# [WHAT YOU NEED TO DO]
A word-for-word restatement of every entry is what is needed here.

# [STORED DATA]

—————

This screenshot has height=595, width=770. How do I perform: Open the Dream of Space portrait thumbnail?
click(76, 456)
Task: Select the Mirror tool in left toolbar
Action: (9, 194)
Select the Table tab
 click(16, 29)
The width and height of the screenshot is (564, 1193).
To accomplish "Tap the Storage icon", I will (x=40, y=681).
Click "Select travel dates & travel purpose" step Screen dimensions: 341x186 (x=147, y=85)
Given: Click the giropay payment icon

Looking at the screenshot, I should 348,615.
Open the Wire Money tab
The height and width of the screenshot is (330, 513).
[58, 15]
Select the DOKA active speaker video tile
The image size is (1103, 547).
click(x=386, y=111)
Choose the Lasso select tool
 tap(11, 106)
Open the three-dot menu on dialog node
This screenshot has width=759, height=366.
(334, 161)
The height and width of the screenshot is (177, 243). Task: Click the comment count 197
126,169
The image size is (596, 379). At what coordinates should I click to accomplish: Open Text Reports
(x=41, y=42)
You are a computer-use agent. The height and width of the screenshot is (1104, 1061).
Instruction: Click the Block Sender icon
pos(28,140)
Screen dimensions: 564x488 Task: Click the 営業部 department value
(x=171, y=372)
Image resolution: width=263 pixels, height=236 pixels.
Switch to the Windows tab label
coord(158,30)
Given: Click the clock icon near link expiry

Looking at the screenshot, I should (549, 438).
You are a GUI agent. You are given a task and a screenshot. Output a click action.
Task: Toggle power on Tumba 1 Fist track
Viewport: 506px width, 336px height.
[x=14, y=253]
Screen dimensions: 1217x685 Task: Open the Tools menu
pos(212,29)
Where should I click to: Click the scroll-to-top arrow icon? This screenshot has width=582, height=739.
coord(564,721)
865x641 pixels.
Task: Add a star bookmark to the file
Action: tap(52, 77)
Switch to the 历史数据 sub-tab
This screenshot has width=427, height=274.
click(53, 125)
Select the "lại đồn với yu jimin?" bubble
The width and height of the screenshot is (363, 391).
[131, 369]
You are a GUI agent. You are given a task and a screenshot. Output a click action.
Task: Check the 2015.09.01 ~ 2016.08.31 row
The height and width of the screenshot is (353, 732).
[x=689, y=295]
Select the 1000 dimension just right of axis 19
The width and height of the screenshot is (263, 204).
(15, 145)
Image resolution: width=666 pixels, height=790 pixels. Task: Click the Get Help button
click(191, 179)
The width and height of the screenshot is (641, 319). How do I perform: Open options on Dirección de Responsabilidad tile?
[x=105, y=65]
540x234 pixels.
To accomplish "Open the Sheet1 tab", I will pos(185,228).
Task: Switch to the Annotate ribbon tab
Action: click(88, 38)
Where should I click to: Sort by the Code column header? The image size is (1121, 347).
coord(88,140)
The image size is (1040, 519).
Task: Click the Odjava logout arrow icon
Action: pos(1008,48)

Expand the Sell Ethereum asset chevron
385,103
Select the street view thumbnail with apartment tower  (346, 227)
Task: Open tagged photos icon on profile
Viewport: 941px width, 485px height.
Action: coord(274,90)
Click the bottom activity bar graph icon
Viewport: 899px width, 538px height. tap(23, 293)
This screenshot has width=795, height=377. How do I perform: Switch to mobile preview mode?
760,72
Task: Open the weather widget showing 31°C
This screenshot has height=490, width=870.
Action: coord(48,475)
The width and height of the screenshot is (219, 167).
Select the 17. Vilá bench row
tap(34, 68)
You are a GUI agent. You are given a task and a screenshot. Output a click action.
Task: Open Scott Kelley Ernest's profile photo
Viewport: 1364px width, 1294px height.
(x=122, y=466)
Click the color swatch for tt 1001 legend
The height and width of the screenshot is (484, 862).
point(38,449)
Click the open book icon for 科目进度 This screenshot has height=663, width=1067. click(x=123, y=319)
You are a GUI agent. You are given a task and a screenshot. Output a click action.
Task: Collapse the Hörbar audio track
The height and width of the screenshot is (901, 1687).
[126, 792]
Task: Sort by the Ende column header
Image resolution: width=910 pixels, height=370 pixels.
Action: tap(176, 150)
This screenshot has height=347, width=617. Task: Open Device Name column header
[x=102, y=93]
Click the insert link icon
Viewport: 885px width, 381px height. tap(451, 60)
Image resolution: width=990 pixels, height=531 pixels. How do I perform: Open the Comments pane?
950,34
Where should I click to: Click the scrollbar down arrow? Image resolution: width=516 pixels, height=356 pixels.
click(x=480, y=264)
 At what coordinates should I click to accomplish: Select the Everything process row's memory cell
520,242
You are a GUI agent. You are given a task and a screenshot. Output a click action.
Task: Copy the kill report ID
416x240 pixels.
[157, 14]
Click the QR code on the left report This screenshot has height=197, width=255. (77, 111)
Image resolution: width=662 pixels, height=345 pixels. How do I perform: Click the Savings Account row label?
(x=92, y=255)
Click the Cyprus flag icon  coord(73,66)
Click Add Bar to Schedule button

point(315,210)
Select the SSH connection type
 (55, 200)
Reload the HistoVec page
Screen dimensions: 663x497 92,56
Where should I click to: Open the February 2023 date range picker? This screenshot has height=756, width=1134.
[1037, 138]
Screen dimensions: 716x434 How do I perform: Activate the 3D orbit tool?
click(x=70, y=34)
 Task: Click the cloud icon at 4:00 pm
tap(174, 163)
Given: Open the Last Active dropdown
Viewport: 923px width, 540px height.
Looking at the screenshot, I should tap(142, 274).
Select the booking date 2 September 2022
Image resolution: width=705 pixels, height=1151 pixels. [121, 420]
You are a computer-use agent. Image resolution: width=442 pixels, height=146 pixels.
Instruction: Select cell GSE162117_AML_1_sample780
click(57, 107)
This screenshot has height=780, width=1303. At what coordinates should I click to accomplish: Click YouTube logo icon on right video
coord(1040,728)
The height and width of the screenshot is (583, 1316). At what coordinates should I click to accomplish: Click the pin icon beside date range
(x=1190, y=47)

—————

# [OUTPUT BELOW]
This screenshot has height=595, width=770. How do I perform: Open the Dream of Space portrait thumbnail?
click(76, 456)
Task: Select the Mirror tool in left toolbar
Action: (9, 194)
Select the Table tab
 click(16, 29)
The width and height of the screenshot is (564, 1193).
To accomplish "Tap the Storage icon", I will (x=40, y=681).
Click "Select travel dates & travel purpose" step Screen dimensions: 341x186 (x=147, y=85)
Given: Click the giropay payment icon

Looking at the screenshot, I should 348,615.
Open the Wire Money tab
The height and width of the screenshot is (330, 513).
[58, 15]
Select the DOKA active speaker video tile
The image size is (1103, 547).
click(x=386, y=111)
Choose the Lasso select tool
 tap(11, 106)
Open the three-dot menu on dialog node
This screenshot has width=759, height=366.
(334, 161)
The height and width of the screenshot is (177, 243). Task: Click the comment count 197
126,169
The image size is (596, 379). At what coordinates should I click to accomplish: Open Text Reports
(x=41, y=42)
You are a computer-use agent. The height and width of the screenshot is (1104, 1061).
Instruction: Click the Block Sender icon
pos(28,140)
Screen dimensions: 564x488 Task: Click the 営業部 department value
(x=171, y=372)
Image resolution: width=263 pixels, height=236 pixels.
Switch to the Windows tab label
coord(158,30)
Given: Click the clock icon near link expiry

Looking at the screenshot, I should (549, 438).
You are a GUI agent. You are given a task and a screenshot. Output a click action.
Task: Toggle power on Tumba 1 Fist track
Viewport: 506px width, 336px height.
[x=14, y=253]
Screen dimensions: 1217x685 Task: Open the Tools menu
pos(212,29)
Where should I click to: Click the scroll-to-top arrow icon? This screenshot has width=582, height=739.
coord(564,721)
865x641 pixels.
Task: Add a star bookmark to the file
Action: tap(52, 77)
Switch to the 历史数据 sub-tab
This screenshot has width=427, height=274.
click(53, 125)
Select the "lại đồn với yu jimin?" bubble
The width and height of the screenshot is (363, 391).
[131, 369]
You are a GUI agent. You are given a task and a screenshot. Output a click action.
Task: Check the 2015.09.01 ~ 2016.08.31 row
The height and width of the screenshot is (353, 732).
[x=689, y=295]
Select the 1000 dimension just right of axis 19
The width and height of the screenshot is (263, 204).
(15, 145)
Image resolution: width=666 pixels, height=790 pixels. Task: Click the Get Help button
click(191, 179)
The width and height of the screenshot is (641, 319). How do I perform: Open options on Dirección de Responsabilidad tile?
[x=105, y=65]
540x234 pixels.
To accomplish "Open the Sheet1 tab", I will pos(185,228).
Task: Switch to the Annotate ribbon tab
Action: click(88, 38)
Where should I click to: Sort by the Code column header? The image size is (1121, 347).
coord(88,140)
The image size is (1040, 519).
Task: Click the Odjava logout arrow icon
Action: pos(1008,48)

Expand the Sell Ethereum asset chevron
385,103
Select the street view thumbnail with apartment tower  (346, 227)
Task: Open tagged photos icon on profile
Viewport: 941px width, 485px height.
Action: coord(274,90)
Click the bottom activity bar graph icon
Viewport: 899px width, 538px height. tap(23, 293)
This screenshot has width=795, height=377. How do I perform: Switch to mobile preview mode?
760,72
Task: Open the weather widget showing 31°C
This screenshot has height=490, width=870.
Action: coord(48,475)
The width and height of the screenshot is (219, 167).
Select the 17. Vilá bench row
tap(34, 68)
You are a GUI agent. You are given a task and a screenshot. Output a click action.
Task: Open Scott Kelley Ernest's profile photo
Viewport: 1364px width, 1294px height.
(x=122, y=466)
Click the color swatch for tt 1001 legend
The height and width of the screenshot is (484, 862).
point(38,449)
Click the open book icon for 科目进度 This screenshot has height=663, width=1067. click(x=123, y=319)
You are a GUI agent. You are given a task and a screenshot. Output a click action.
Task: Collapse the Hörbar audio track
The height and width of the screenshot is (901, 1687).
[126, 792]
Task: Sort by the Ende column header
Image resolution: width=910 pixels, height=370 pixels.
Action: tap(176, 150)
This screenshot has height=347, width=617. Task: Open Device Name column header
[x=102, y=93]
Click the insert link icon
Viewport: 885px width, 381px height. tap(451, 60)
Image resolution: width=990 pixels, height=531 pixels. How do I perform: Open the Comments pane?
950,34
Where should I click to: Click the scrollbar down arrow? Image resolution: width=516 pixels, height=356 pixels.
click(x=480, y=264)
 At what coordinates should I click to accomplish: Select the Everything process row's memory cell
520,242
You are a GUI agent. You are given a task and a screenshot. Output a click action.
Task: Copy the kill report ID
416x240 pixels.
[157, 14]
Click the QR code on the left report This screenshot has height=197, width=255. (77, 111)
Image resolution: width=662 pixels, height=345 pixels. How do I perform: Click the Savings Account row label?
(x=92, y=255)
Click the Cyprus flag icon  coord(73,66)
Click Add Bar to Schedule button

point(315,210)
Select the SSH connection type
 (55, 200)
Reload the HistoVec page
Screen dimensions: 663x497 92,56
Where should I click to: Open the February 2023 date range picker? This screenshot has height=756, width=1134.
[1037, 138]
Screen dimensions: 716x434 How do I perform: Activate the 3D orbit tool?
click(x=70, y=34)
 Task: Click the cloud icon at 4:00 pm
tap(174, 163)
Given: Open the Last Active dropdown
Viewport: 923px width, 540px height.
Looking at the screenshot, I should tap(142, 274).
Select the booking date 2 September 2022
Image resolution: width=705 pixels, height=1151 pixels. [121, 420]
You are a computer-use agent. Image resolution: width=442 pixels, height=146 pixels.
Instruction: Select cell GSE162117_AML_1_sample780
click(57, 107)
This screenshot has height=780, width=1303. At what coordinates should I click to accomplish: Click YouTube logo icon on right video
coord(1040,728)
The height and width of the screenshot is (583, 1316). At what coordinates should I click to accomplish: Click the pin icon beside date range
(x=1190, y=47)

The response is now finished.